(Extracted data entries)
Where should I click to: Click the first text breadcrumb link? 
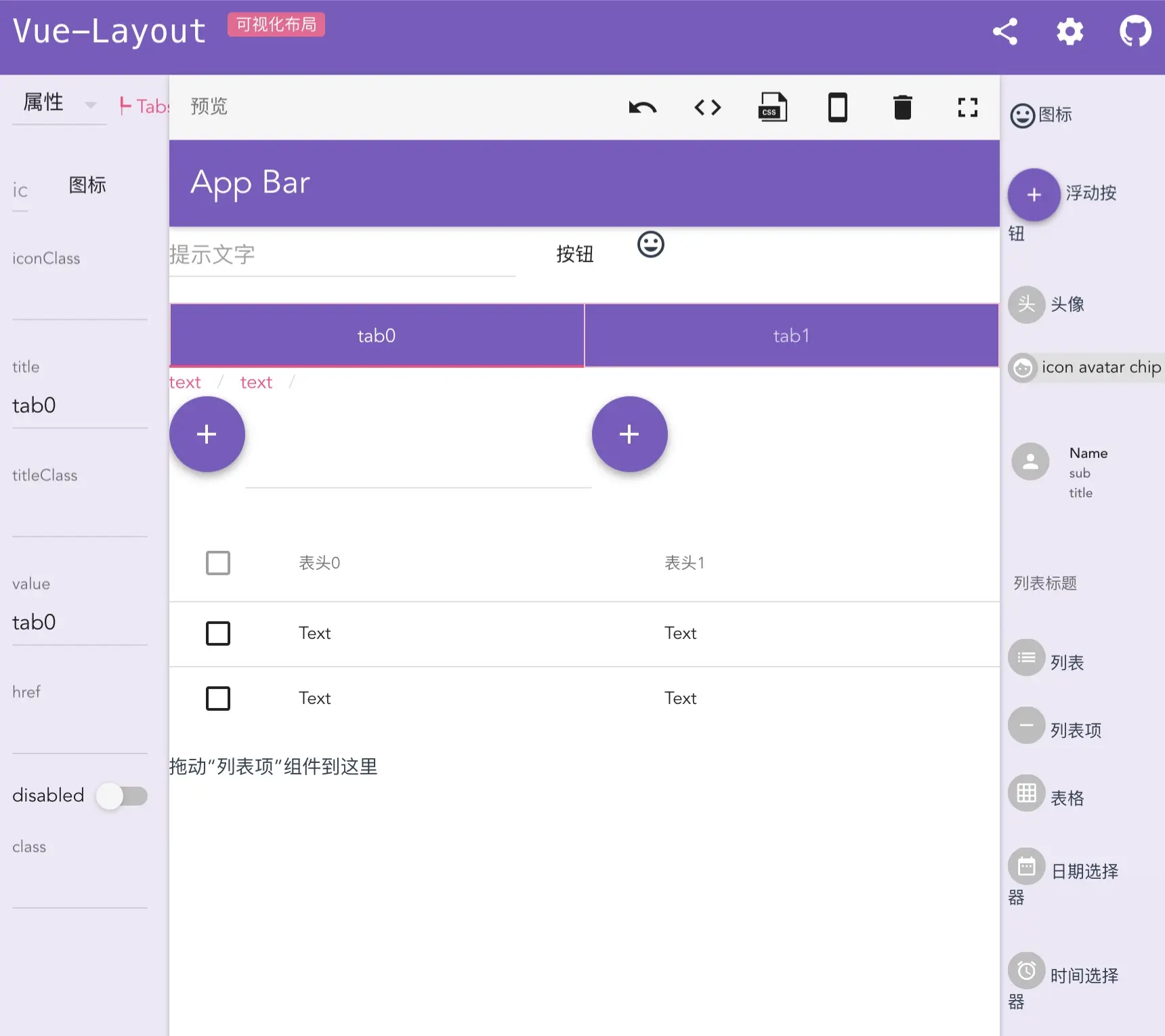click(184, 381)
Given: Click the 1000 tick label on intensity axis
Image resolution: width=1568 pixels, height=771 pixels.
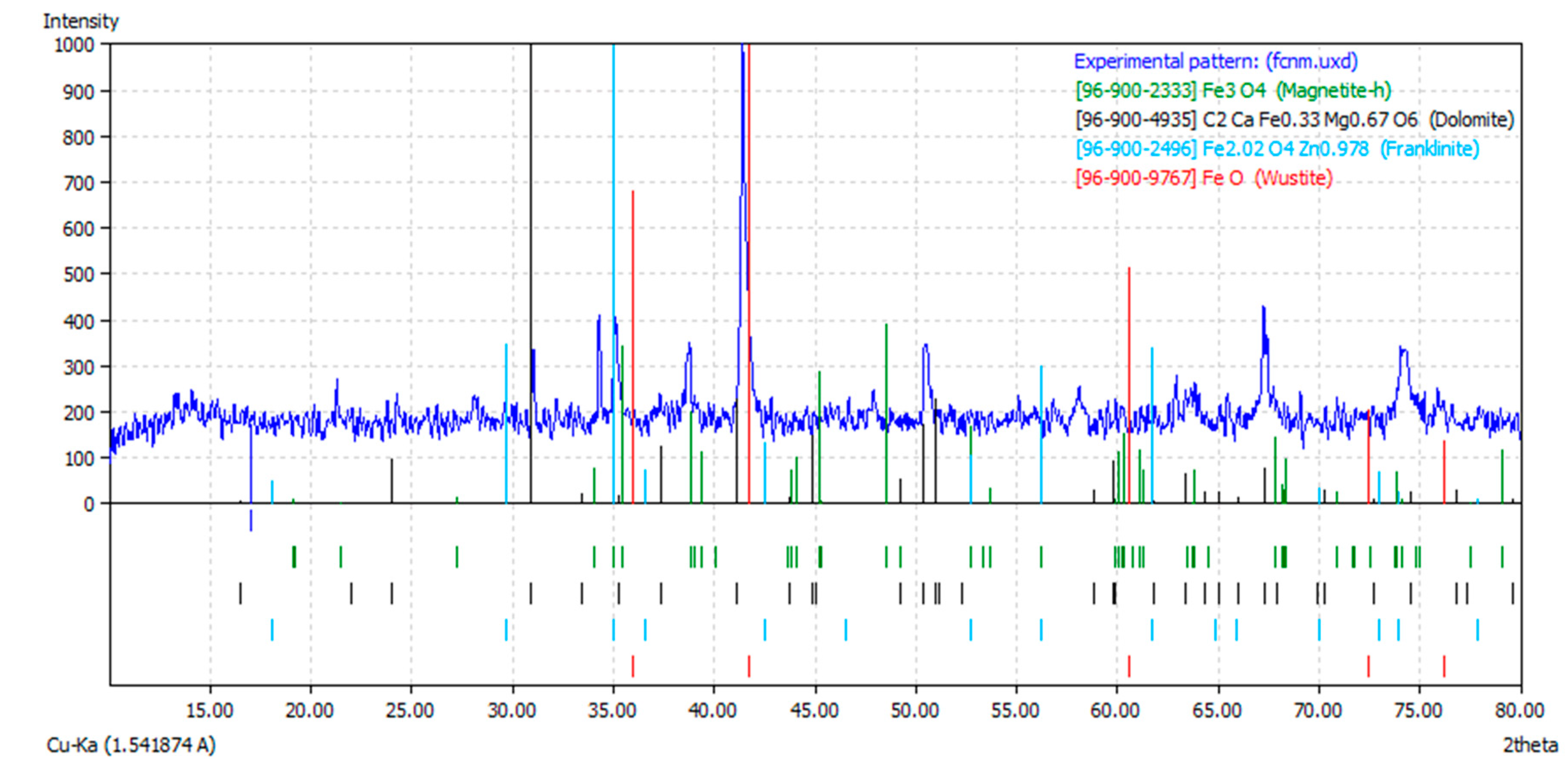Looking at the screenshot, I should click(x=74, y=45).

__ACTIVITY__.
Copy each line above exactly. Images do not belong in the copy.

__EXERCISE RESPONSE__.
Where should I click to: Click the first text breadcrumb link? 
click(184, 381)
Given: Click the 1000 tick label on intensity axis
Image resolution: width=1568 pixels, height=771 pixels.
Looking at the screenshot, I should click(x=74, y=45).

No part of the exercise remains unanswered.